- **STATED TASK**:
Extract every line of the records below word for word, leaving the pictures out of your answer.
*****
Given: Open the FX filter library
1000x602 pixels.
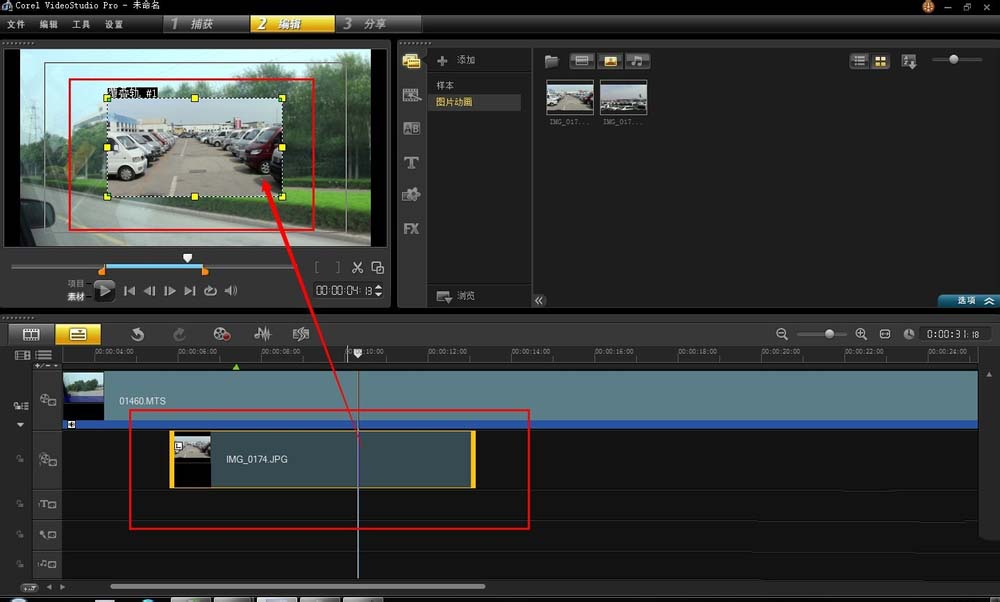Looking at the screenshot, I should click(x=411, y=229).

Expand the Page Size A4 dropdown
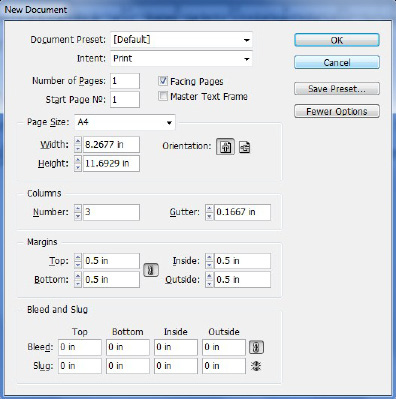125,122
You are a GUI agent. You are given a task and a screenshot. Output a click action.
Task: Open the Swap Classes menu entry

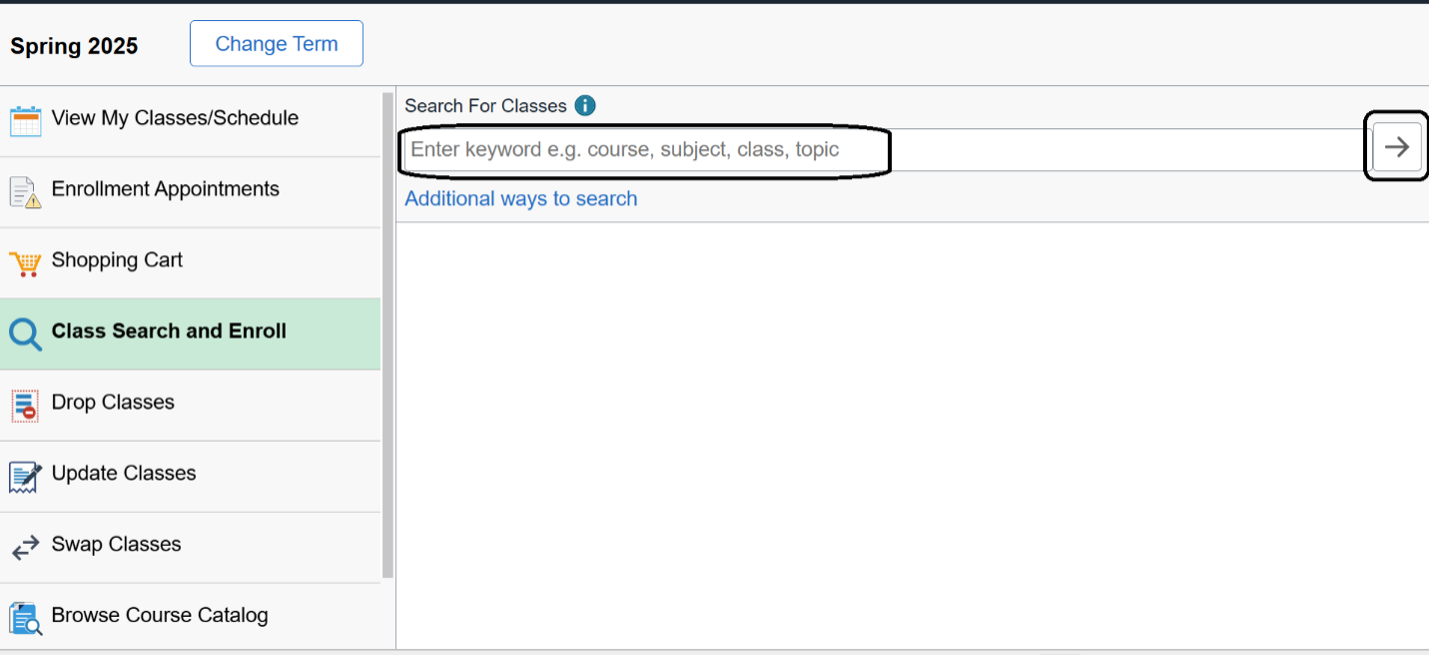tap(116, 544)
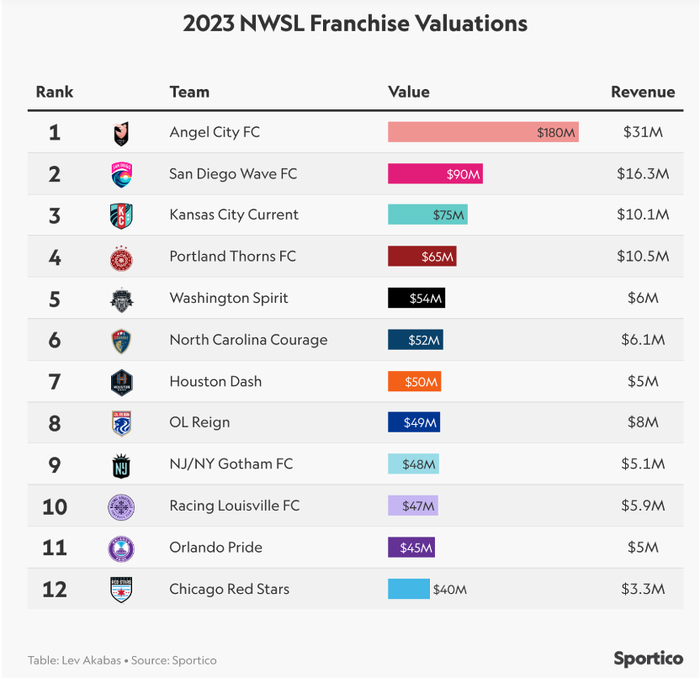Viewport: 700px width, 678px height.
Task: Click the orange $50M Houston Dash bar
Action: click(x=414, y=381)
*****
- **COMPLETE RESPONSE**:
Given: Open the FX filter library
1000x602 pixels.
Looking at the screenshot, I should click(x=411, y=229).

Expand the Page Size A4 dropdown
125,122
You are a GUI agent. You are given a task and a screenshot. Output a click action.
Task: Open the Swap Classes menu entry

tap(116, 544)
Viewport: 700px width, 678px height.
Task: Click the orange $50M Houston Dash bar
Action: click(x=414, y=381)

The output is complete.